◆ **Selected excerpt**:
>> Start

Archive for the ‘MapR’ Category

MapR and Ubuntu

Wednesday, April 3rd, 2013

MapR has posted all of its Hadoop ecosystem source code to Github: MapR Technologies.

MapR has also partnered with Canonical to release the entire Hadoop stack for 12.04 LTS and 12.10 releases of Ubuntu on www.ubuntu.com starting April 25, 2013.

For details see: MapR Teams with Canonical to Deliver Hadoop on Ubuntu.

I first saw this at: MapR Turns to Ubuntu in Bid to Increase Footprint by Isaac Lopez.

LucidWorks™ Teams with MapR™… [Not 26% but 5-6% + not from Big Data]

Wednesday, February 20th, 2013

LucidWorks™ Teams with MapR™ Technologies to Offer Best-in-Class Big Data Analytics Solution

Performance Day just keeps on going!

From the press release:

REDWOOD CITY, Calif. – February 20, 2013 – Big Data provides a very real opportunity for organizations to drive business decisions by utilizing new information that has yet to be tapped. However, it is increasingly apparent that organizations are struggling to make effective use of this new multi-structured content for data-driven decision-making. According to a report from the Economist Intelligence Unit, the challenge is not so much the volume, but instead it is the pressing need to analyze and act on Big Data in real-time.

>> End

◆ **Material**:

>> Start

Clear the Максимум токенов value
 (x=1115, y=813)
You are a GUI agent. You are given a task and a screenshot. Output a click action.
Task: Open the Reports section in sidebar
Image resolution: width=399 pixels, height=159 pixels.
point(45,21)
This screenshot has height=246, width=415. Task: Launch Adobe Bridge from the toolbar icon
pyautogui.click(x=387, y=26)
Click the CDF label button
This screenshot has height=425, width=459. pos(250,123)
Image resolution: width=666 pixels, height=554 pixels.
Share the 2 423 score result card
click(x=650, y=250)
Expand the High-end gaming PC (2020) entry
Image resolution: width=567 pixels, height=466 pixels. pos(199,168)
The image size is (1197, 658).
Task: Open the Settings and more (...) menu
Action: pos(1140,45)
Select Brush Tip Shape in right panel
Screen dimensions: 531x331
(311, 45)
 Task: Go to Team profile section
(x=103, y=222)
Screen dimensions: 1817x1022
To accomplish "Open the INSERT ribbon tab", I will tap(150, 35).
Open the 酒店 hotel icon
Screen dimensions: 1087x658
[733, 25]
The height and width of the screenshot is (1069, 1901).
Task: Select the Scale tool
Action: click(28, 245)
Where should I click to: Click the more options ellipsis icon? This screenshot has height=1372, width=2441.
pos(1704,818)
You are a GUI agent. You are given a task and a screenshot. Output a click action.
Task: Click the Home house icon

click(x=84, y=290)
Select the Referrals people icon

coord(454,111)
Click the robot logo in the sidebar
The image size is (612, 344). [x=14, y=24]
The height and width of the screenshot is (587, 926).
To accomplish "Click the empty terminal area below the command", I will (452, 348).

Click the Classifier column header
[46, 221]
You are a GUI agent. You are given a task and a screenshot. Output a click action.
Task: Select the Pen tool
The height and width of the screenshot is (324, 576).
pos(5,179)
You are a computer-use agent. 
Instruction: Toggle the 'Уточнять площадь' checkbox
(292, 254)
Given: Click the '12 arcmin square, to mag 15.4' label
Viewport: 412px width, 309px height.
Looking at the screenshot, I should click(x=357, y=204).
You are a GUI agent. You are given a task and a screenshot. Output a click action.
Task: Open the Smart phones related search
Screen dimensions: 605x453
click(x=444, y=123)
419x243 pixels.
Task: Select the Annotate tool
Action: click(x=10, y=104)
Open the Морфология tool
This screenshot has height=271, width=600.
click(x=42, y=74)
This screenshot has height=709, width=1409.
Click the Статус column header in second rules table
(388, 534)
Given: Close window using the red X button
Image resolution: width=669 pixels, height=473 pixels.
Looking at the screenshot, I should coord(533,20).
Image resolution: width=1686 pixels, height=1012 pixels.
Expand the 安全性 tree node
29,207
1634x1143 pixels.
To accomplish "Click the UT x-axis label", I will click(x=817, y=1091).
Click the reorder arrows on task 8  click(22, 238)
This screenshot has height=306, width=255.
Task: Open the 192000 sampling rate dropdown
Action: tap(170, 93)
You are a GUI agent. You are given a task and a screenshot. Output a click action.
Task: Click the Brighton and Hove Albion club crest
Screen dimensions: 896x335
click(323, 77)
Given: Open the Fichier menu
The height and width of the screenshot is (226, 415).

>> End

◆ **Task requirements**:
1) According to the MapR archive excerpt, which Ubuntu releases will the Hadoop stack be released for?
2) Transcribe the MapR archive excerpt between "MapR and Ubuntu" and "by Isaac Lopez.", inclusive.
The material was drawn from a different source than the text.

◆ **Answers**:
1) 12.04 LTS and 12.10

2)
MapR and Ubuntu

Wednesday, April 3rd, 2013

MapR has posted all of its Hadoop ecosystem source code to Github: MapR Technologies.

MapR has also partnered with Canonical to release the entire Hadoop stack for 12.04 LTS and 12.10 releases of Ubuntu on www.ubuntu.com starting April 25, 2013.

For details see: MapR Teams with Canonical to Deliver Hadoop on Ubuntu.

I first saw this at: MapR Turns to Ubuntu in Bid to Increase Footprint by Isaac Lopez.